# [Your goal]
Go to the line with "Given: Tap the orange plus add-record button" in the entries below and write out every line from there through the line with "Image resolution: width=512", exactly and without pictures.

# [Listed entries]
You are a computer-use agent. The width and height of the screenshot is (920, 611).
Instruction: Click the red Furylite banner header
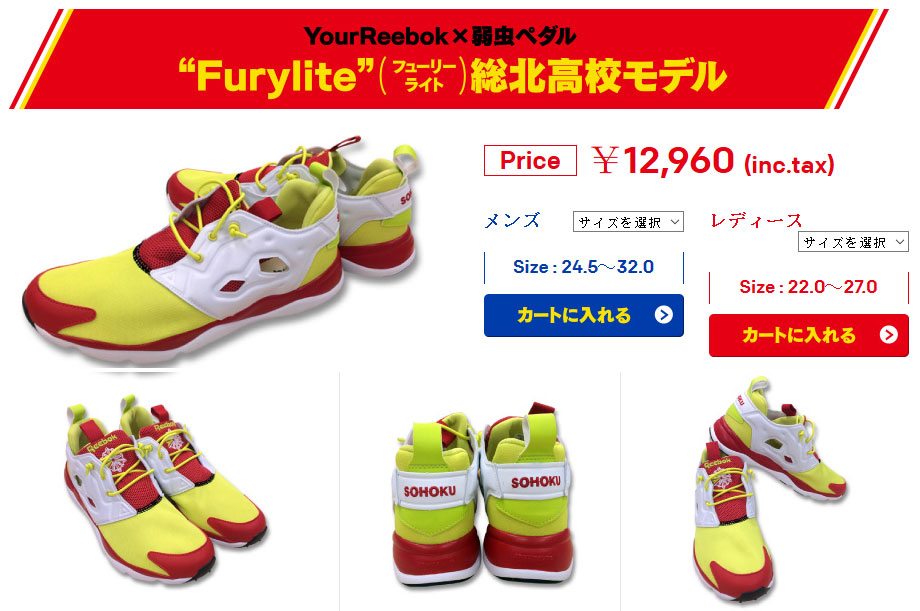[449, 59]
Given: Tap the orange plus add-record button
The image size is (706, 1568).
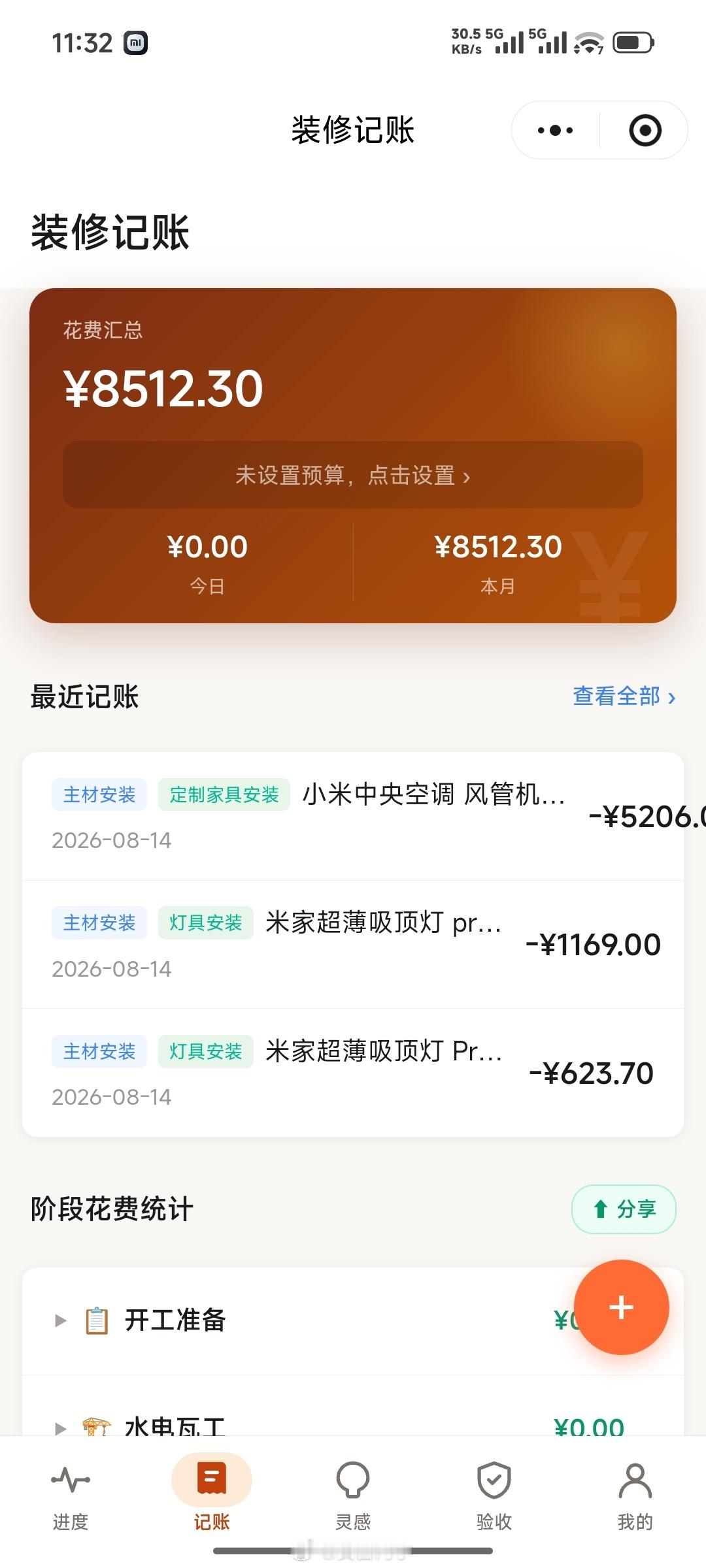Looking at the screenshot, I should click(621, 1307).

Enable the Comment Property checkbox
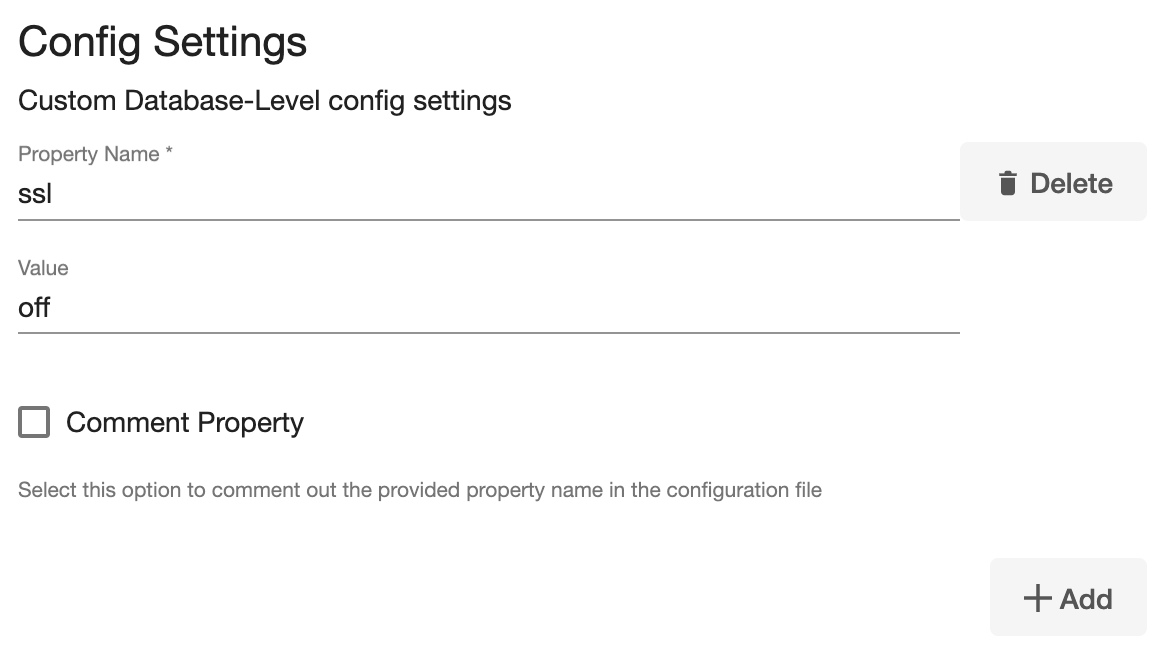point(34,422)
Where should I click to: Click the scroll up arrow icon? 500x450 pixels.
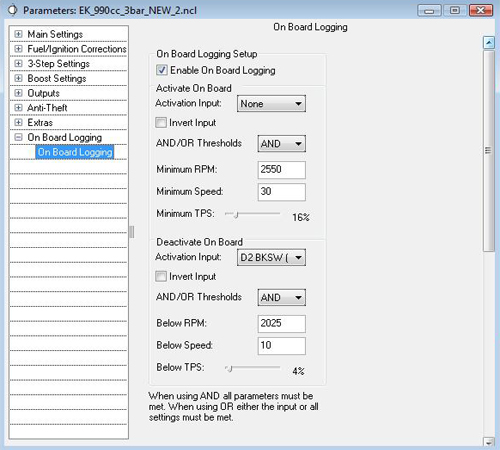pyautogui.click(x=489, y=43)
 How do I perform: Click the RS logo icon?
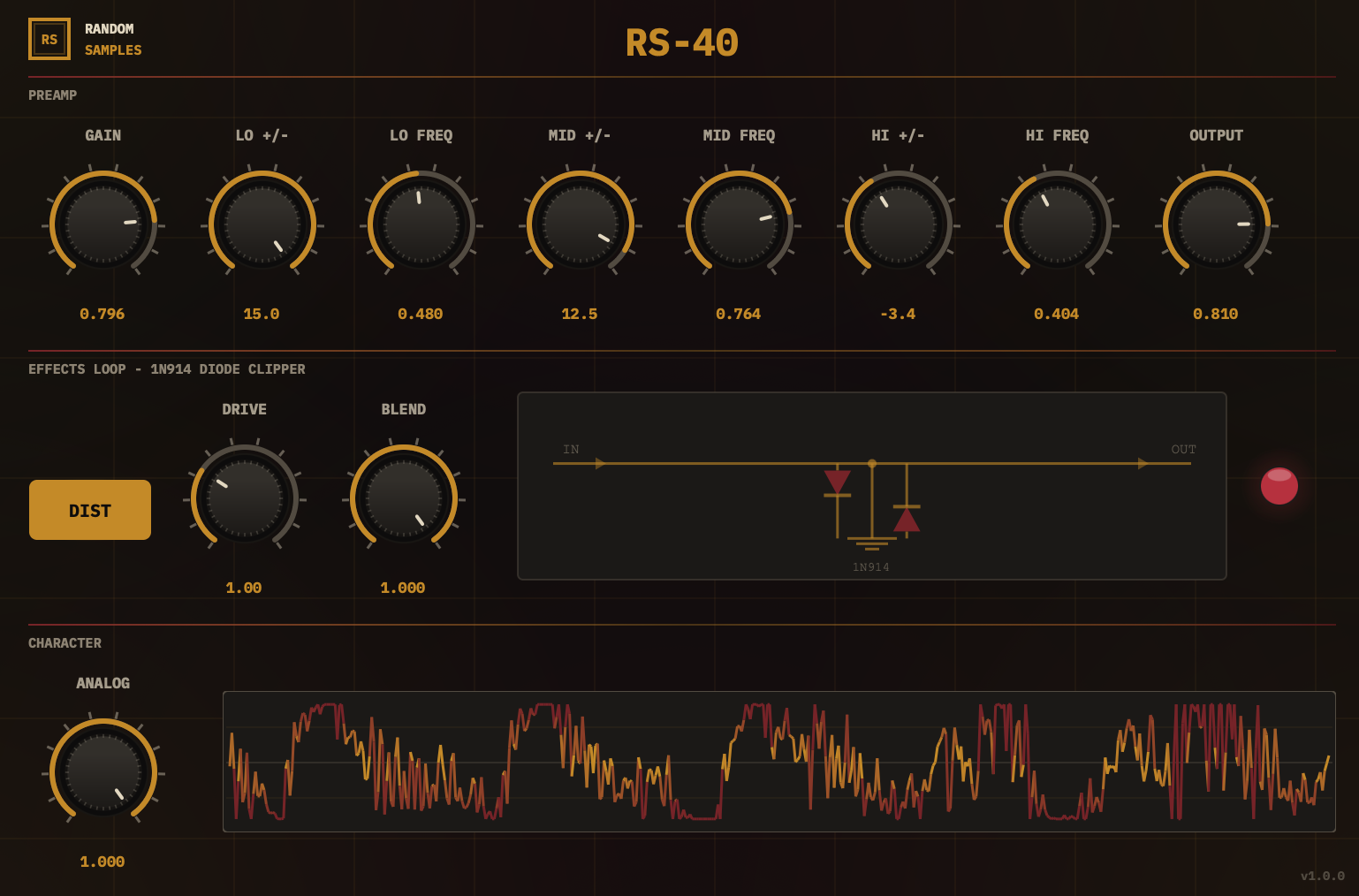click(x=49, y=39)
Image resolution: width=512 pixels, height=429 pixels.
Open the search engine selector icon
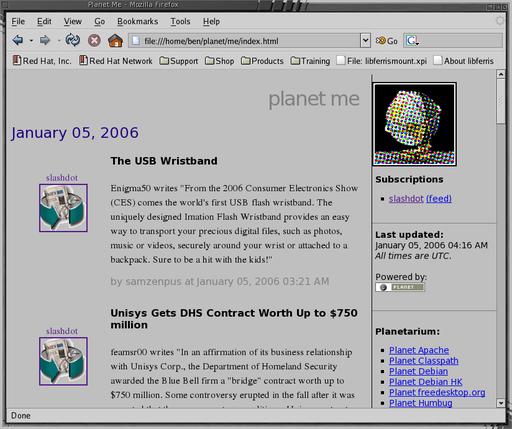point(412,41)
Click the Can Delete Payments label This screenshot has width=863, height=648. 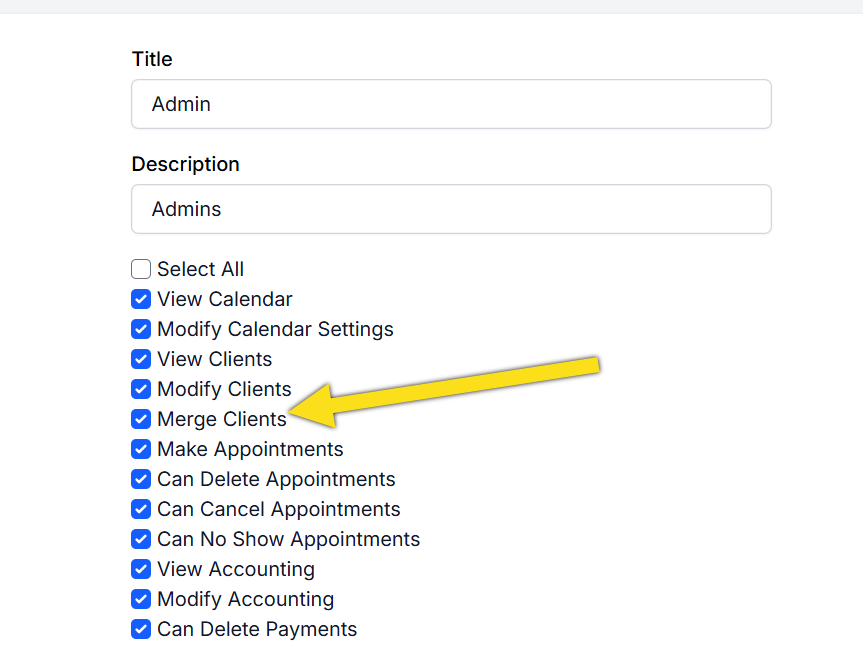pos(256,629)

# [Solved exercise]
Given: Tap the orange plus add-record button
The image size is (706, 1568).
Looking at the screenshot, I should click(621, 1307).

Enable the Comment Property checkbox
point(34,422)
Where should I click to: Click the scroll up arrow icon? 500x450 pixels.
pyautogui.click(x=489, y=43)
 How do I perform: Click the RS logo icon?
click(x=49, y=39)
Image resolution: width=512 pixels, height=429 pixels.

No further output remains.